Der Fügefräser wird dort eingesetzt, wo höchste Präzision und eine einwandfreie Optik verlangt werden, vornehmlich im Möbelbau. Durch die hohe Drehzahl und die besondere Anordnung der Schneiden am Fräskopf wird eine mit einem Fräser gefügte Kante sehr glatt. Die Alternative zum Fügefräser ist, zumindest für Massivholz, eine Abrichthobelmaschine. Sie erzeugt eine Kante von ausreichender Qualität für Leimfugen. Sollen aber Holzwerkstoffe oder beschichtete Materialien eine glatte Kante bekommen, zeigt sich der Sinn des Fügefräsers: Er verhindert nämlich, dass die Kanten oder die Beschichtung ausreißen. Außerdem können so auch die Kanten von abgerundeten Ecken gefügt werden, was für Tischplatten aus Holzwerkstoffen oder anderen Flächen mit Rundung sehr praktisch ist. Für solche Rundungen verwenden Sie am besten eine Schablone, die am Anlaufring des Fräsers entlangläuft. Damit Sie eine absolut gerade Kanten erhalten, brauchen Sie einen Anschlag, an dem Sie das Brett oder die Platte führen. Deshalb wird der Fügefräse am besten mit der Tischfräse verwendet, es funktioniert aber auch mit einer stationären Oberfräse. Die Messer des Fügefräsers sind sehr empfindlich und vor allem zahlreich. Eine perfekte Kante ist nur gewährleistet, wenn alle Messer sauber und gleichmäßig schneiden.

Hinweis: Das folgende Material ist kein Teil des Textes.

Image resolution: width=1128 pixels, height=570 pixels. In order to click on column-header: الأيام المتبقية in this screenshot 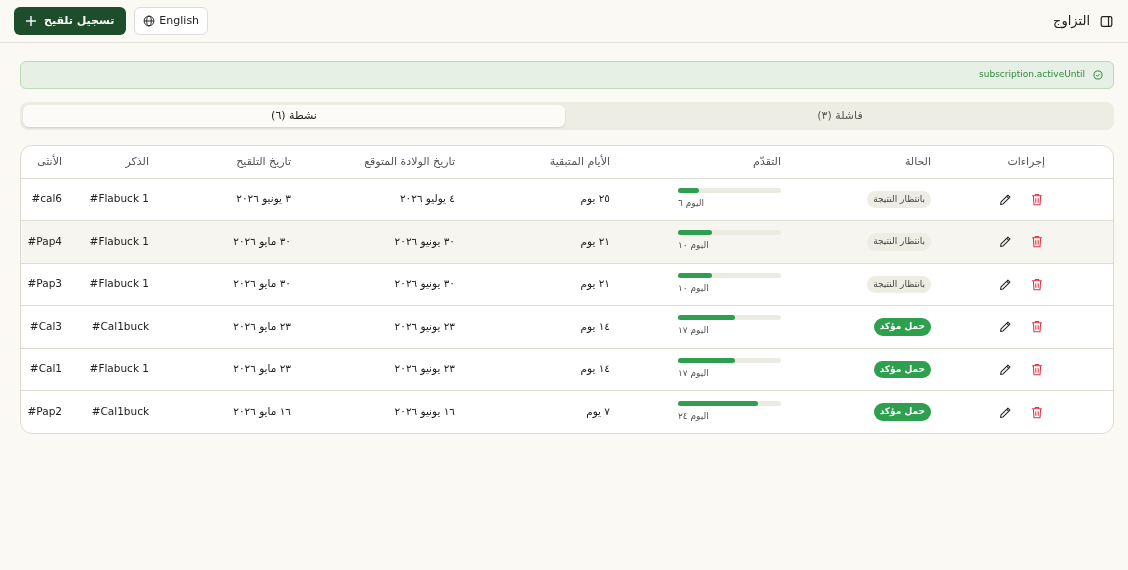, I will do `click(580, 161)`.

Bei der Aufbewahrung sollten Sie deshalb aufpassen, dass der Fräser nicht mit Metall in Berührung kommt. Sollten die Messer doch einmal Schaden nehmen, lassen sie sich selbstverständlich auswechseln. Fräser für die Oberfräse lassen sich gut in einer Box mit zu den Fräsern passenden Aussparungen aufbewahren. Die Fräser für eine Tischfräse können Sie dagegen auf einen Holzstab legen oder mithilfe eines Stabs an der Wand aufhängen.